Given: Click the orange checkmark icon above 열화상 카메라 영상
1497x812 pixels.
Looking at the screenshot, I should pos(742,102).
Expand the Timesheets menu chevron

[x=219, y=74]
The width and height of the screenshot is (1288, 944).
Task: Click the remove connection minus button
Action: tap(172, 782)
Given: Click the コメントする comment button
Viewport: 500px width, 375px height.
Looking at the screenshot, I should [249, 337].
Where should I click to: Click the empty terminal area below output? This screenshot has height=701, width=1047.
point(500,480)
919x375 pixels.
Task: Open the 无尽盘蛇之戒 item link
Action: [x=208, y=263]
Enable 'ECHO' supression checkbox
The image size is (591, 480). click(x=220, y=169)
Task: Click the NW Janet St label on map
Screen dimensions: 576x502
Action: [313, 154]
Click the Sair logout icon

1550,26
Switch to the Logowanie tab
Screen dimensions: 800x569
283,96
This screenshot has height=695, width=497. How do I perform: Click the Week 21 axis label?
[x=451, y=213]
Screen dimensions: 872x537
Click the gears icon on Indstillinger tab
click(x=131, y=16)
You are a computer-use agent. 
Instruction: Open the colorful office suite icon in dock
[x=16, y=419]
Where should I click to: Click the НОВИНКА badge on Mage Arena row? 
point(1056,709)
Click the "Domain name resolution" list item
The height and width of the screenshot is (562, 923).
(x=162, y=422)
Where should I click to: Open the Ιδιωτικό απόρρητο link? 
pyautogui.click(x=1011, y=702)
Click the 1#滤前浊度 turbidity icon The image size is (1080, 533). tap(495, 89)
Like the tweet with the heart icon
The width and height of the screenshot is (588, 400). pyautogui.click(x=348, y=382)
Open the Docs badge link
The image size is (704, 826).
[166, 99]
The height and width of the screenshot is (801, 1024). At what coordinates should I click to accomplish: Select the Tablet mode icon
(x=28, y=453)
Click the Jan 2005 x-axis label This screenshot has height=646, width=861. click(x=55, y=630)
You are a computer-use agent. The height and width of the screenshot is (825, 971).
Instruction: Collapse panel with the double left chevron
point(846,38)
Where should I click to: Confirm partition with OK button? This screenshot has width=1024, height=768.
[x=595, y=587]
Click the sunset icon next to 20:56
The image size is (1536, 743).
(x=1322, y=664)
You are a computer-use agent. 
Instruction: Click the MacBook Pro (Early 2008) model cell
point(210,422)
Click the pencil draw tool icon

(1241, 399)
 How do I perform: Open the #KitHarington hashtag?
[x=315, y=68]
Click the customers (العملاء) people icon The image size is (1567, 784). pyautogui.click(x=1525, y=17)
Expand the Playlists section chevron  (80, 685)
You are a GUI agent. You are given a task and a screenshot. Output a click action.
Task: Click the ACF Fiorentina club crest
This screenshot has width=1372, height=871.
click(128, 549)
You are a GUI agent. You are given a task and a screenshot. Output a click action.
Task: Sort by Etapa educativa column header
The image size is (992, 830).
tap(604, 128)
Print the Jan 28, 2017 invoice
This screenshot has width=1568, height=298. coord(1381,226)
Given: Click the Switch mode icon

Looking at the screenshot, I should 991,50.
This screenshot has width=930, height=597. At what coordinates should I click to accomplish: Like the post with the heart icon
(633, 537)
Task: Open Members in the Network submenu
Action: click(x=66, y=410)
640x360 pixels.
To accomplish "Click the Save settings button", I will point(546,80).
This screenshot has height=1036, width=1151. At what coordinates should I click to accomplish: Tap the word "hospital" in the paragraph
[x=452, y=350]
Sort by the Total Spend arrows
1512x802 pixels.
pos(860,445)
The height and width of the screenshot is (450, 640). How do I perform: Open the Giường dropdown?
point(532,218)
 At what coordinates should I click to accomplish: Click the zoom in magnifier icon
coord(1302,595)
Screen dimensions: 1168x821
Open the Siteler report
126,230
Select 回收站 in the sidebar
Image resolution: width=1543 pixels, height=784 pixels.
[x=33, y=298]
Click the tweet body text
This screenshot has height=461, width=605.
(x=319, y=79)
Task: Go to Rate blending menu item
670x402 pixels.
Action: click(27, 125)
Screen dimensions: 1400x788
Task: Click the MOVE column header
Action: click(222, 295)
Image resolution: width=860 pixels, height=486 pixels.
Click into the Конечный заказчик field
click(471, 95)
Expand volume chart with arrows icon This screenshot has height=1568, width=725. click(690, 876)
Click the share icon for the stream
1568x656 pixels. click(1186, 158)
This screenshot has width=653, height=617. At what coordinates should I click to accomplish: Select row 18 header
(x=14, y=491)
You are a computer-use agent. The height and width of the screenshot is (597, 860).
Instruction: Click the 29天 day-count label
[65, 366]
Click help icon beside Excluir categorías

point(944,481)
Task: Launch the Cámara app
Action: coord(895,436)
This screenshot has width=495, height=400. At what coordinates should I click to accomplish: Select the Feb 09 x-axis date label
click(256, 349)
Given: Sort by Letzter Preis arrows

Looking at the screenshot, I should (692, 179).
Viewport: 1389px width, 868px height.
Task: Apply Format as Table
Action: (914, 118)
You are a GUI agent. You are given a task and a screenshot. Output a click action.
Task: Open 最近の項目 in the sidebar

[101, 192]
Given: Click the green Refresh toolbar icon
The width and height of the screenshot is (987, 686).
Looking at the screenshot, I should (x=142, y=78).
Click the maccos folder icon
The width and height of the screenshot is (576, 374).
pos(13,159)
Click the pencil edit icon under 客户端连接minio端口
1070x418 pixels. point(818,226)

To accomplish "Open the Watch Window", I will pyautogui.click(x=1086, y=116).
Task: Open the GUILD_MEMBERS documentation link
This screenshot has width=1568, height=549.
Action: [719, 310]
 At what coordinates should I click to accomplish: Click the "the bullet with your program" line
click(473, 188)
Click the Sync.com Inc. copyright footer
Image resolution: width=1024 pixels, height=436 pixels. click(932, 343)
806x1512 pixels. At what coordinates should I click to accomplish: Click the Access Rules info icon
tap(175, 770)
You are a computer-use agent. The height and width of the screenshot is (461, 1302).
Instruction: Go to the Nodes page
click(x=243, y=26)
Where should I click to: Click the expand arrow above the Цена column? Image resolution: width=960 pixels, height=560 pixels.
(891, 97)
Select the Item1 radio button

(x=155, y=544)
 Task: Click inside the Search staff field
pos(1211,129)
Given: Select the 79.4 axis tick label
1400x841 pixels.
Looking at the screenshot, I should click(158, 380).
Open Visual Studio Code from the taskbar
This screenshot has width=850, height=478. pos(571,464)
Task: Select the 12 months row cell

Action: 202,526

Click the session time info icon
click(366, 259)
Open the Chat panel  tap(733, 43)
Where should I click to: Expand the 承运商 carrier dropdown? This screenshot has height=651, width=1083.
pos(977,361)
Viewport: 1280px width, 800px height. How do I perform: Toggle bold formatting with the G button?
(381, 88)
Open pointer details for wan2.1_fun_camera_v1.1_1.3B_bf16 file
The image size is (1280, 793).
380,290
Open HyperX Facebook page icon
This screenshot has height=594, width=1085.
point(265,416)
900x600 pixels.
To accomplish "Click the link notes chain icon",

+++++

**WORK TO COMPLETE**
Reproduce every item above in full, switching each "Tablet mode" to "Airplane mode" and leaving everything else unchanged.

**WRITTEN SOLUTION**
Given: Click the orange checkmark icon above 열화상 카메라 영상
1497x812 pixels.
Looking at the screenshot, I should pos(742,102).
Expand the Timesheets menu chevron

[x=219, y=74]
The width and height of the screenshot is (1288, 944).
Task: Click the remove connection minus button
Action: tap(172, 782)
Given: Click the コメントする comment button
Viewport: 500px width, 375px height.
Looking at the screenshot, I should [249, 337].
Where should I click to: Click the empty terminal area below output? This screenshot has height=701, width=1047.
point(500,480)
919x375 pixels.
Task: Open the 无尽盘蛇之戒 item link
Action: [x=208, y=263]
Enable 'ECHO' supression checkbox
The image size is (591, 480). click(x=220, y=169)
Task: Click the NW Janet St label on map
Screen dimensions: 576x502
Action: [313, 154]
Click the Sair logout icon

1550,26
Switch to the Logowanie tab
Screen dimensions: 800x569
283,96
This screenshot has height=695, width=497. How do I perform: Click the Week 21 axis label?
[x=451, y=213]
Screen dimensions: 872x537
Click the gears icon on Indstillinger tab
click(x=131, y=16)
You are a computer-use agent. 
Instruction: Open the colorful office suite icon in dock
[x=16, y=419]
Where should I click to: Click the НОВИНКА badge on Mage Arena row? 
point(1056,709)
Click the "Domain name resolution" list item
The height and width of the screenshot is (562, 923).
(x=162, y=422)
Where should I click to: Open the Ιδιωτικό απόρρητο link? 
pyautogui.click(x=1011, y=702)
Click the 1#滤前浊度 turbidity icon The image size is (1080, 533). tap(495, 89)
Like the tweet with the heart icon
The width and height of the screenshot is (588, 400). pyautogui.click(x=348, y=382)
Open the Docs badge link
The image size is (704, 826).
[166, 99]
The height and width of the screenshot is (801, 1024). At what coordinates should I click to accomplish: Select the Airplane mode icon
(x=28, y=453)
Click the Jan 2005 x-axis label This screenshot has height=646, width=861. click(x=55, y=630)
You are a computer-use agent. The height and width of the screenshot is (825, 971).
Instruction: Collapse panel with the double left chevron
point(846,38)
Where should I click to: Confirm partition with OK button? This screenshot has width=1024, height=768.
[x=595, y=587]
Click the sunset icon next to 20:56
The image size is (1536, 743).
(x=1322, y=664)
You are a computer-use agent. 
Instruction: Click the MacBook Pro (Early 2008) model cell
point(210,422)
Click the pencil draw tool icon

(1241, 399)
 How do I perform: Open the #KitHarington hashtag?
[x=315, y=68]
Click the customers (العملاء) people icon The image size is (1567, 784). pyautogui.click(x=1525, y=17)
Expand the Playlists section chevron  (80, 685)
You are a GUI agent. You are given a task and a screenshot. Output a click action.
Task: Click the ACF Fiorentina club crest
This screenshot has width=1372, height=871.
click(128, 549)
You are a GUI agent. You are given a task and a screenshot. Output a click action.
Task: Sort by Etapa educativa column header
The image size is (992, 830).
tap(604, 128)
Print the Jan 28, 2017 invoice
This screenshot has width=1568, height=298. coord(1381,226)
Given: Click the Switch mode icon

Looking at the screenshot, I should 991,50.
This screenshot has width=930, height=597. At what coordinates should I click to accomplish: Like the post with the heart icon
(633, 537)
Task: Open Members in the Network submenu
Action: click(x=66, y=410)
640x360 pixels.
To accomplish "Click the Save settings button", I will point(546,80).
This screenshot has height=1036, width=1151. At what coordinates should I click to accomplish: Tap the word "hospital" in the paragraph
[x=452, y=350]
Sort by the Total Spend arrows
1512x802 pixels.
pos(860,445)
The height and width of the screenshot is (450, 640). How do I perform: Open the Giường dropdown?
point(532,218)
 At what coordinates should I click to accomplish: Click the zoom in magnifier icon
coord(1302,595)
Screen dimensions: 1168x821
Open the Siteler report
126,230
Select 回收站 in the sidebar
Image resolution: width=1543 pixels, height=784 pixels.
[x=33, y=298]
Click the tweet body text
This screenshot has height=461, width=605.
(x=319, y=79)
Task: Go to Rate blending menu item
670x402 pixels.
Action: click(27, 125)
Screen dimensions: 1400x788
Task: Click the MOVE column header
Action: click(222, 295)
Image resolution: width=860 pixels, height=486 pixels.
Click into the Конечный заказчик field
click(471, 95)
Expand volume chart with arrows icon This screenshot has height=1568, width=725. click(690, 876)
Click the share icon for the stream
1568x656 pixels. click(1186, 158)
This screenshot has width=653, height=617. At what coordinates should I click to accomplish: Select row 18 header
(x=14, y=491)
You are a computer-use agent. The height and width of the screenshot is (597, 860).
Instruction: Click the 29天 day-count label
[65, 366]
Click help icon beside Excluir categorías

point(944,481)
Task: Launch the Cámara app
Action: coord(895,436)
This screenshot has width=495, height=400. At what coordinates should I click to accomplish: Select the Feb 09 x-axis date label
click(256, 349)
Given: Sort by Letzter Preis arrows

Looking at the screenshot, I should (692, 179).
Viewport: 1389px width, 868px height.
Task: Apply Format as Table
Action: (914, 118)
You are a GUI agent. You are given a task and a screenshot. Output a click action.
Task: Open 最近の項目 in the sidebar

[101, 192]
Given: Click the green Refresh toolbar icon
The width and height of the screenshot is (987, 686).
Looking at the screenshot, I should (x=142, y=78).
Click the maccos folder icon
The width and height of the screenshot is (576, 374).
pos(13,159)
Click the pencil edit icon under 客户端连接minio端口
1070x418 pixels. point(818,226)

To accomplish "Open the Watch Window", I will pyautogui.click(x=1086, y=116).
Task: Open the GUILD_MEMBERS documentation link
This screenshot has width=1568, height=549.
Action: [719, 310]
 At what coordinates should I click to accomplish: Click the "the bullet with your program" line
click(473, 188)
Click the Sync.com Inc. copyright footer
Image resolution: width=1024 pixels, height=436 pixels. click(932, 343)
806x1512 pixels. At what coordinates should I click to accomplish: Click the Access Rules info icon
tap(175, 770)
You are a computer-use agent. The height and width of the screenshot is (461, 1302).
Instruction: Go to the Nodes page
click(x=243, y=26)
Where should I click to: Click the expand arrow above the Цена column? Image resolution: width=960 pixels, height=560 pixels.
(891, 97)
Select the Item1 radio button

(x=155, y=544)
 Task: Click inside the Search staff field
pos(1211,129)
Given: Select the 79.4 axis tick label
1400x841 pixels.
Looking at the screenshot, I should click(158, 380).
Open Visual Studio Code from the taskbar
This screenshot has width=850, height=478. pos(571,464)
Task: Select the 12 months row cell

Action: 202,526

Click the session time info icon
click(366, 259)
Open the Chat panel  tap(733, 43)
Where should I click to: Expand the 承运商 carrier dropdown? This screenshot has height=651, width=1083.
pos(977,361)
Viewport: 1280px width, 800px height. How do I perform: Toggle bold formatting with the G button?
(381, 88)
Open pointer details for wan2.1_fun_camera_v1.1_1.3B_bf16 file
The image size is (1280, 793).
380,290
Open HyperX Facebook page icon
This screenshot has height=594, width=1085.
point(265,416)
900x600 pixels.
To accomplish "Click the link notes chain icon",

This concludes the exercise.